Please copy each line from the entries that contains the string "agent".

-- Opening Marker --

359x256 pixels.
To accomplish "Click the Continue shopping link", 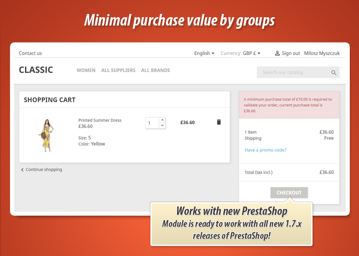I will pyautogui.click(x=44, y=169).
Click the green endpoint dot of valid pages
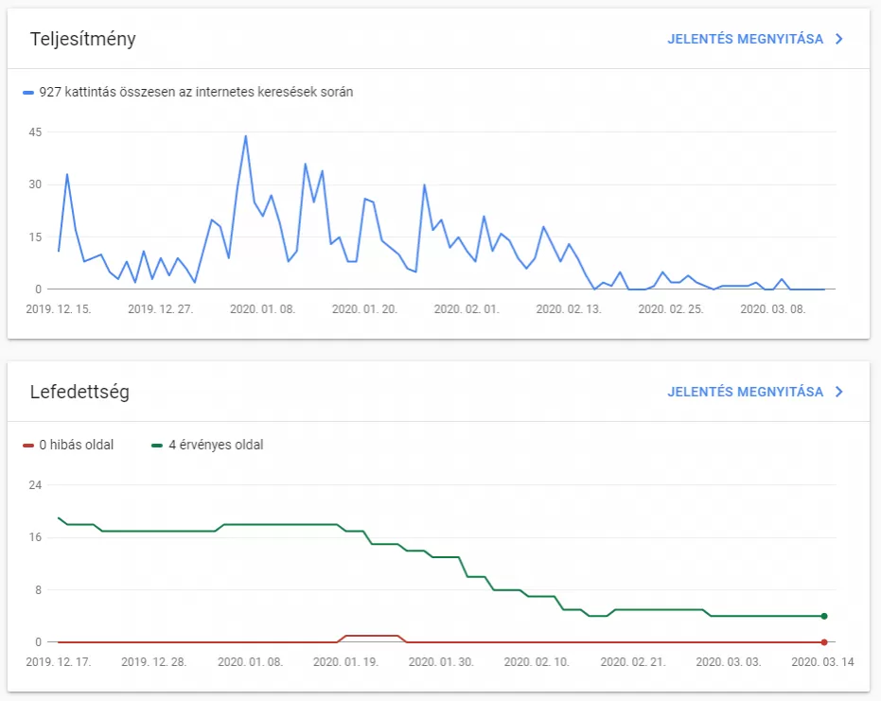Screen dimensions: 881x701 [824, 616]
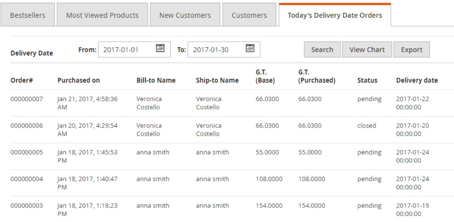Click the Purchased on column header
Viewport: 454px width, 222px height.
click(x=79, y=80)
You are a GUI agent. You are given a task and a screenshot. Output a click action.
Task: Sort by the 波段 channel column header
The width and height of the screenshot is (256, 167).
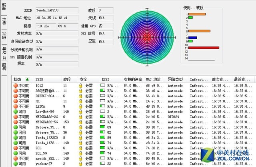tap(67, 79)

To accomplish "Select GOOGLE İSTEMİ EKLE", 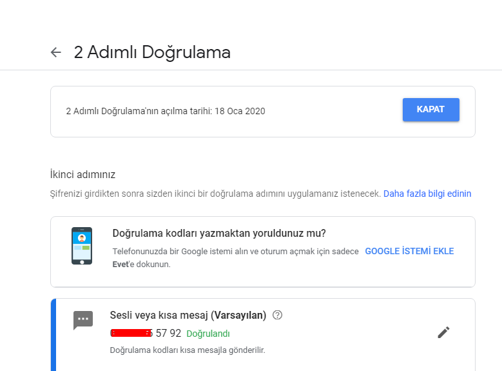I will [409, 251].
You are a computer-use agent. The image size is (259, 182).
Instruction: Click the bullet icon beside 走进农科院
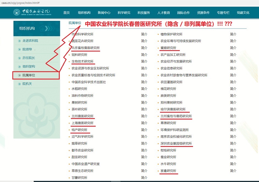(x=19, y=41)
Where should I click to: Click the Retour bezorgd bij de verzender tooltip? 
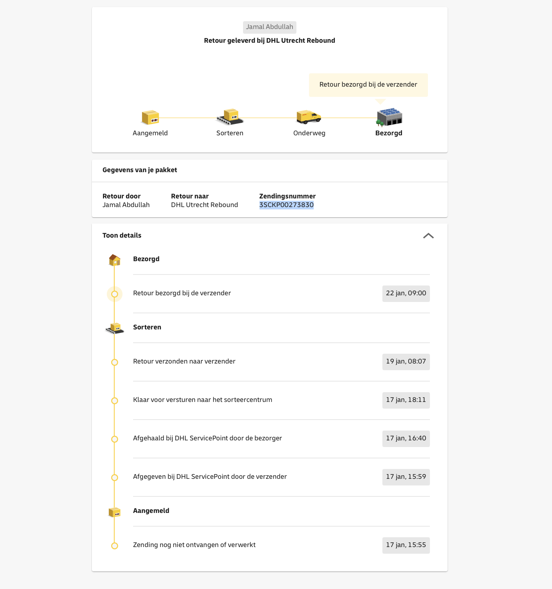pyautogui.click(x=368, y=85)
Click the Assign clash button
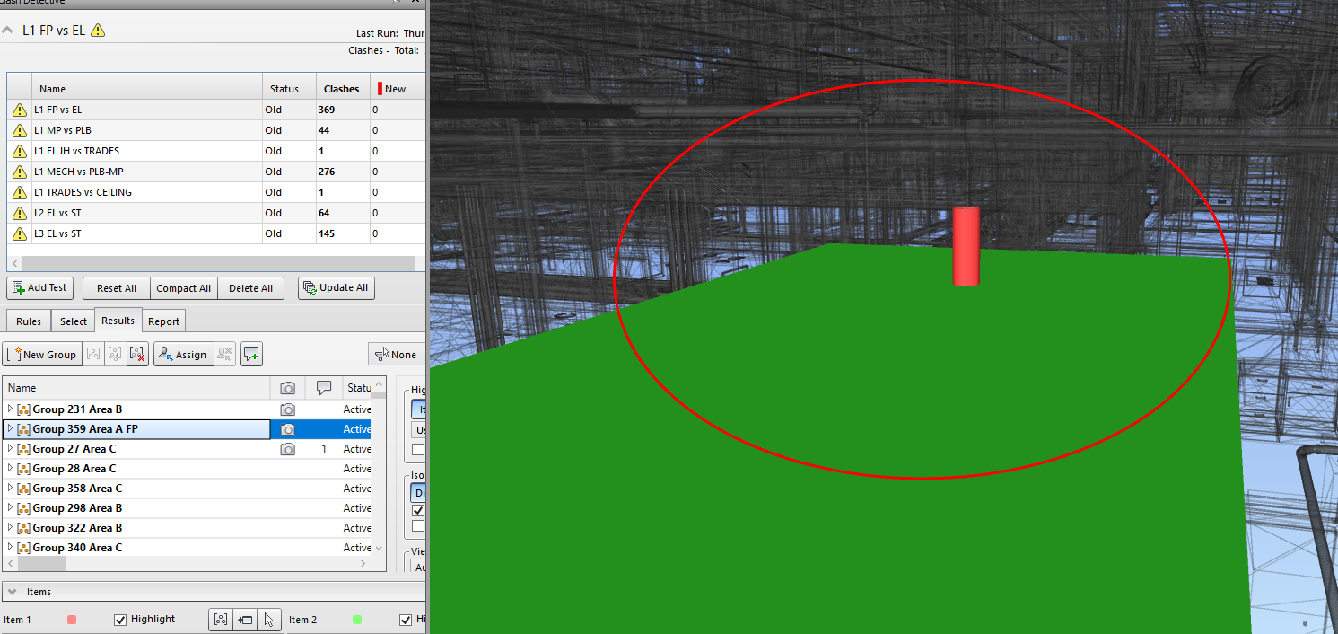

-- Closing Marker --

**RESULT OF THE EXERCISE**
You are a GUI agent. You are given a task and a screenshot. Output a click action.
You are a computer-use agent. The image size is (259, 182).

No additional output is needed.